[Stored records]
⁂

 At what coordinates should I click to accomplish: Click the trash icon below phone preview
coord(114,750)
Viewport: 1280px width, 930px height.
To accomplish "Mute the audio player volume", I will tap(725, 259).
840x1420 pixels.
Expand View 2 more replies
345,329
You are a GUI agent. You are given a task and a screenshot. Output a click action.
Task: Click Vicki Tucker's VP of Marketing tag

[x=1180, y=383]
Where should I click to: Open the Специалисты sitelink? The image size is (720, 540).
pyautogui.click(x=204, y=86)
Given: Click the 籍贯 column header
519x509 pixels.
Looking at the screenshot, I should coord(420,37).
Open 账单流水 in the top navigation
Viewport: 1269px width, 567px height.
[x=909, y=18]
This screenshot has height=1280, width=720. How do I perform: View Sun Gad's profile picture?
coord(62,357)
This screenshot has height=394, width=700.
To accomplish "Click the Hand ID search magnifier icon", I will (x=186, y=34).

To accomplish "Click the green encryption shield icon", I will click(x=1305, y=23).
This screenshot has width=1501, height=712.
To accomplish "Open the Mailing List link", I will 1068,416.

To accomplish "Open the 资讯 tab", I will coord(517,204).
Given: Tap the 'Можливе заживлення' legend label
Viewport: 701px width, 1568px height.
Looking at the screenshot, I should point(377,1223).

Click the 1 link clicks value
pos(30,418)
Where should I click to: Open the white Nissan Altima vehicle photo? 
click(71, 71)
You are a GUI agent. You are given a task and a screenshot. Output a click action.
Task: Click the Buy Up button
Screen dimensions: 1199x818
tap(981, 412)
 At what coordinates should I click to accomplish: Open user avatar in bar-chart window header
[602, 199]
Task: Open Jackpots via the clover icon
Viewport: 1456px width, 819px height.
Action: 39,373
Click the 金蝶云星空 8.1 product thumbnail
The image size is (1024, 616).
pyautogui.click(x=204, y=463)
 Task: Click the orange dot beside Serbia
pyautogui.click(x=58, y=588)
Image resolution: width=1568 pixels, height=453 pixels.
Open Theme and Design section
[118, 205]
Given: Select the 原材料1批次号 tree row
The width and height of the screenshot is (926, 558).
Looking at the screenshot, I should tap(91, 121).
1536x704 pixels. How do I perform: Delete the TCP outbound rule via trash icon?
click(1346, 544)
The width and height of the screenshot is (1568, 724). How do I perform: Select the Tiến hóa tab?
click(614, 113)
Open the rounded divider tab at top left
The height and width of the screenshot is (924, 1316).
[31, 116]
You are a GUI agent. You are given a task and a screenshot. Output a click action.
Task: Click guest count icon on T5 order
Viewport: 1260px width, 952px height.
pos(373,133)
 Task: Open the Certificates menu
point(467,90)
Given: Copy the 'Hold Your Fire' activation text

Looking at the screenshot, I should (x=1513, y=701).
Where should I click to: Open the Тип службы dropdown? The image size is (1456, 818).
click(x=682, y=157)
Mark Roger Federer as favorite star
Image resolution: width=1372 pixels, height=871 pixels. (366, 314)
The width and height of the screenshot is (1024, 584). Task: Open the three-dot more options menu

⁂

The problem.
Set down each line exactly as it appears, starting at the top of the data and ending at the line containing "Given: Select the 原材料1批次号 tree row", and include no other lines.

Written solution.
 At what coordinates should I click to accomplish: Click the trash icon below phone preview
coord(114,750)
Viewport: 1280px width, 930px height.
To accomplish "Mute the audio player volume", I will tap(725, 259).
840x1420 pixels.
Expand View 2 more replies
345,329
You are a GUI agent. You are given a task and a screenshot. Output a click action.
Task: Click Vicki Tucker's VP of Marketing tag

[x=1180, y=383]
Where should I click to: Open the Специалисты sitelink? The image size is (720, 540).
pyautogui.click(x=204, y=86)
Given: Click the 籍贯 column header
519x509 pixels.
Looking at the screenshot, I should coord(420,37).
Open 账单流水 in the top navigation
Viewport: 1269px width, 567px height.
[x=909, y=18]
This screenshot has height=1280, width=720. How do I perform: View Sun Gad's profile picture?
coord(62,357)
This screenshot has height=394, width=700.
To accomplish "Click the Hand ID search magnifier icon", I will (x=186, y=34).

To accomplish "Click the green encryption shield icon", I will click(x=1305, y=23).
This screenshot has width=1501, height=712.
To accomplish "Open the Mailing List link", I will 1068,416.

To accomplish "Open the 资讯 tab", I will coord(517,204).
Given: Tap the 'Можливе заживлення' legend label
Viewport: 701px width, 1568px height.
Looking at the screenshot, I should point(377,1223).

Click the 1 link clicks value
pos(30,418)
Where should I click to: Open the white Nissan Altima vehicle photo? 
click(71, 71)
You are a GUI agent. You are given a task and a screenshot. Output a click action.
Task: Click the Buy Up button
Screen dimensions: 1199x818
tap(981, 412)
 At what coordinates should I click to accomplish: Open user avatar in bar-chart window header
[602, 199]
Task: Open Jackpots via the clover icon
Viewport: 1456px width, 819px height.
Action: 39,373
Click the 金蝶云星空 8.1 product thumbnail
The image size is (1024, 616).
pyautogui.click(x=204, y=463)
 Task: Click the orange dot beside Serbia
pyautogui.click(x=58, y=588)
Image resolution: width=1568 pixels, height=453 pixels.
Open Theme and Design section
[118, 205]
Given: Select the 原材料1批次号 tree row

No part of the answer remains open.